Kabul offers Taliban a “power-sharing” agreement after three more provincial capitals fall

Afghanistan is falling fast

The green represents an approximation of the districts under Taliban control.

The Taliban took three more provincial capitals on August 12th, giving them control of twelve out of thirty-four total. Many other capital cities are under siege. Most of the southwest and Northeast are under Taliban control. It is being reported by the AFP that officials from Kabul have offered the Taliban delegation in Qatar a “power-sharing” agreement.

The second-largest city Kandahar was partially stormed today, as was Herat, the fourth largest city.

The third-largest city, Mazar-i-Sharif, is putting up resistance to the Taliban. The government is giving weapons to ethnic Uzbek militias to fight the Taliban. Many believe that if Mazar-i-Sharif falls, it is all over, and the Taliban will take control of the entire country.

The Taliban claims to control well over 50% of all districts in Afghanistan.

It is clear that since the US invasion, the Taliban has made dramatic gains in winning support among the Tajiks and Uzbeks, their former enemies.

Kunduz, 5th largest city, 374k, capital of Kunduz province, mostly Pashtun

Taliban had been entering Kunduz in large numbers since 2015 and appears to have major support in the city. Until August 11th, the Afghan army still controlled the large and Kunduz airport. The airport is at a high elevation south of city and was supposed to be easily defendable. The Afghani military and security forces surrendered their arms and were allowed to evacuate.

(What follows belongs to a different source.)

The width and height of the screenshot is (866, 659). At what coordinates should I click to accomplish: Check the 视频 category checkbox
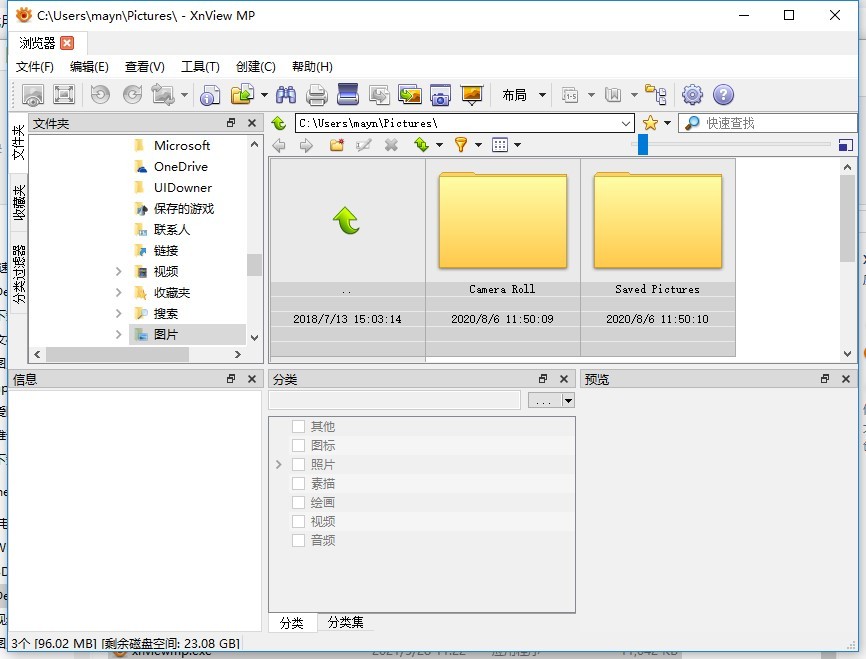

Lashkargar, 190k, capital of Helmand Province, majority Pashtun

The Taliban took control of Lashkargar on August 12th after a few days of fighting.

Sheberghan, 185k, capital of Jowzjan Province, mostly Uzbek

Sheberghan was allegedly taken with little or no fight. Afghan security forces are said to have ditched their uniforms and deserted. This is considered the second most important Uzbek city. The head of the Province is said to have defected to the Taliban.

Provincial capitals under Taliban control.

Ghazni, 180k, capital of Ghazni Province, Half Tajik, with the rest Pashtun and Hazara

The Taliban took Ghazni on August 12th. Very little resistance was reported. The governor and other Afghan leaders were allowed to surrender and leave the city peacefully. The governor of Ghazni was taken into custody by the Afghan military on a road east of the city.

Aybak, 120k, capital of Samangan Province, two-thirds Tajik and one third Uzbek

Formerly a center of resistance to the Taliban in the 90s.

Qala e Naw, 65k, capital of Baghdis Province, mostly Tajik

The Taliban took control of the city on August 12th. Fighting had been going on outside the city off and on since early July.

Taloqan, 64k, capital of Takhar Province, mostly Uzbek

Taliban forces entered the city and freed prisoners from the jail. Security forces are said to have mostly fled.

Puli Khumri, 60k, capital of the Baghlan Province, Uzbek, and Tajik

The Taliban took the city on August 10th after days of fighting.

Farah, 54k, capital of Farah Province, majority Pashtun. Tajiks are the second largest group.

Taliban seized Farah on August 10th. The governor of Farah declared that security forces were repelling the Taliban and then five hours later said the city had fallen.

Zaranj, 50k, capital of Nimruz Province, Nearly half Baloch, with Pashtun the second largest ethnic group

Taliban is said to have taken the city with little or no fight.

Sari Pul, 50k, capital of Sari Pul Province, a mix of Tajik and Uzbek

Taliban took the city on August 9th.

Fayzabad, 50k, capital of Badakhshan Province, Majority Tajik

The Taliban seized the city on August 11th after several days of fighting.